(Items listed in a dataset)
►
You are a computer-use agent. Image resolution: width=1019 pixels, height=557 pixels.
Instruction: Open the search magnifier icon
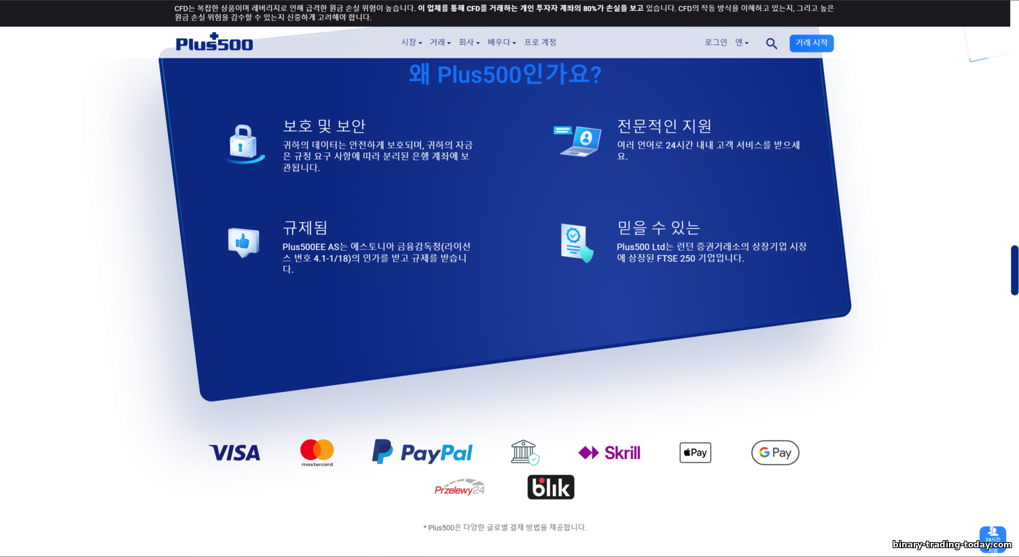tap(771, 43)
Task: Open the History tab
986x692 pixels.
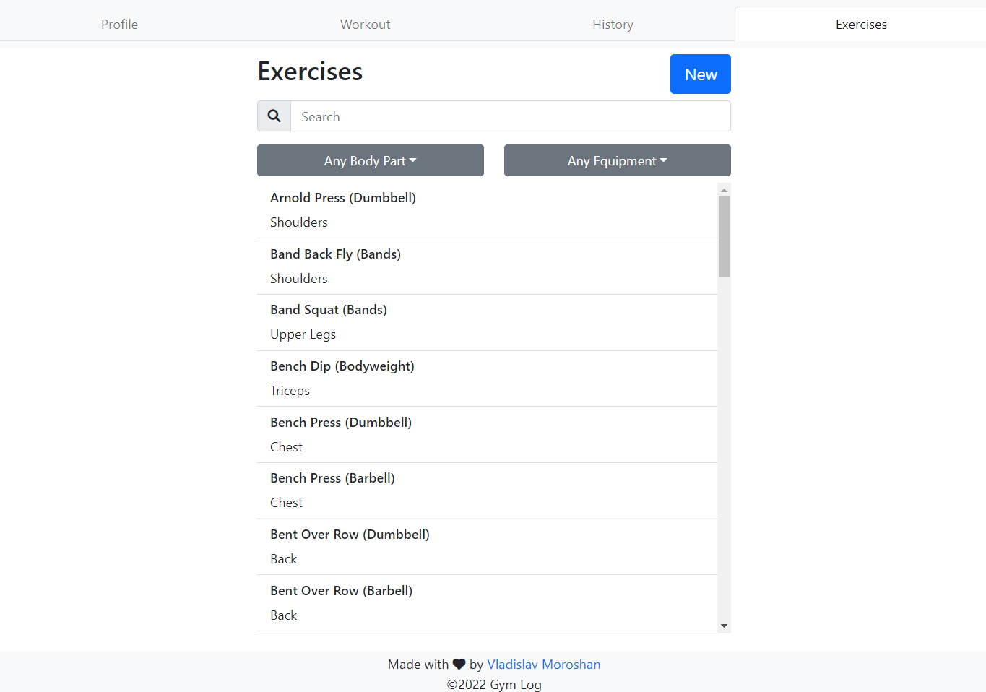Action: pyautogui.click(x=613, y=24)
◄
►
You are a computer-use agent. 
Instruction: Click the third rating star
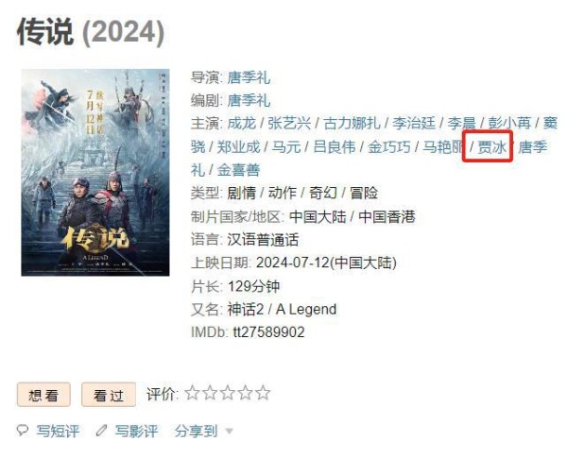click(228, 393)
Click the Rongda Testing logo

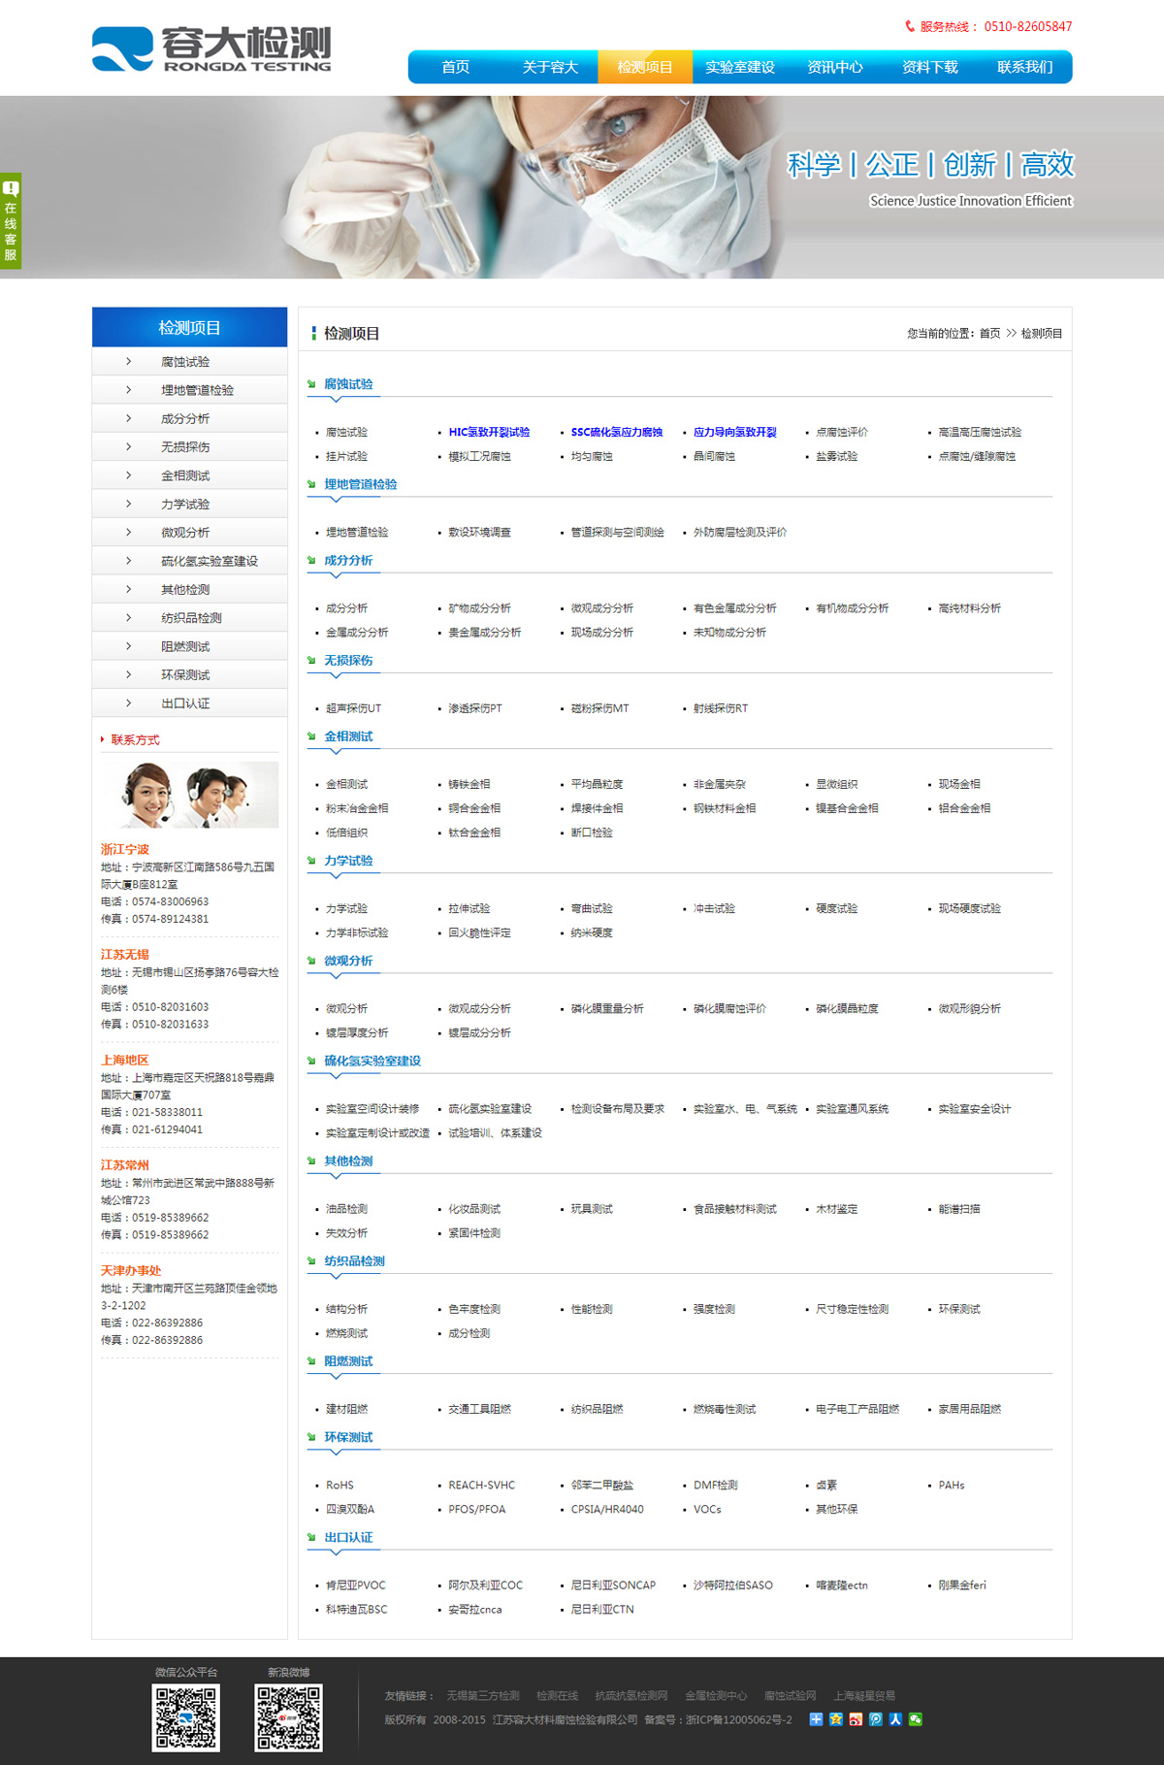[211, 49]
◄
►
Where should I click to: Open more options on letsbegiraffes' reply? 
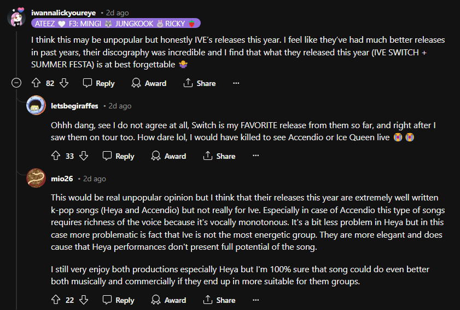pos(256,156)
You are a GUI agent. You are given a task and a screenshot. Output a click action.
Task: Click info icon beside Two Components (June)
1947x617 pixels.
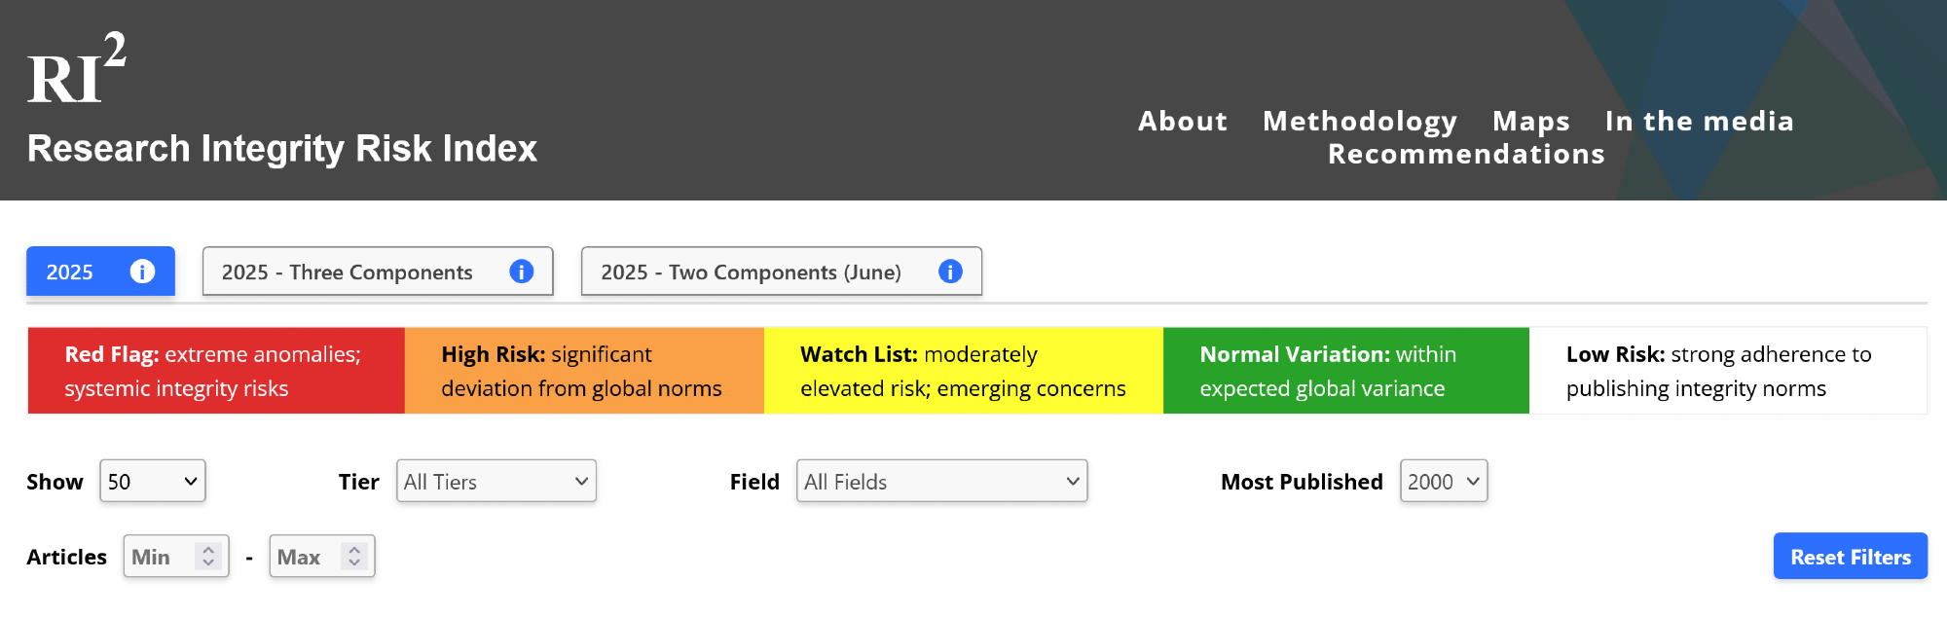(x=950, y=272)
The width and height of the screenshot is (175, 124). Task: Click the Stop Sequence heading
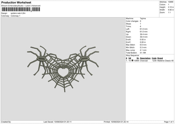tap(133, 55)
◄
### What the exercise asks
Provide the count of lines above that contain "computer", without any other words.

### Task response
2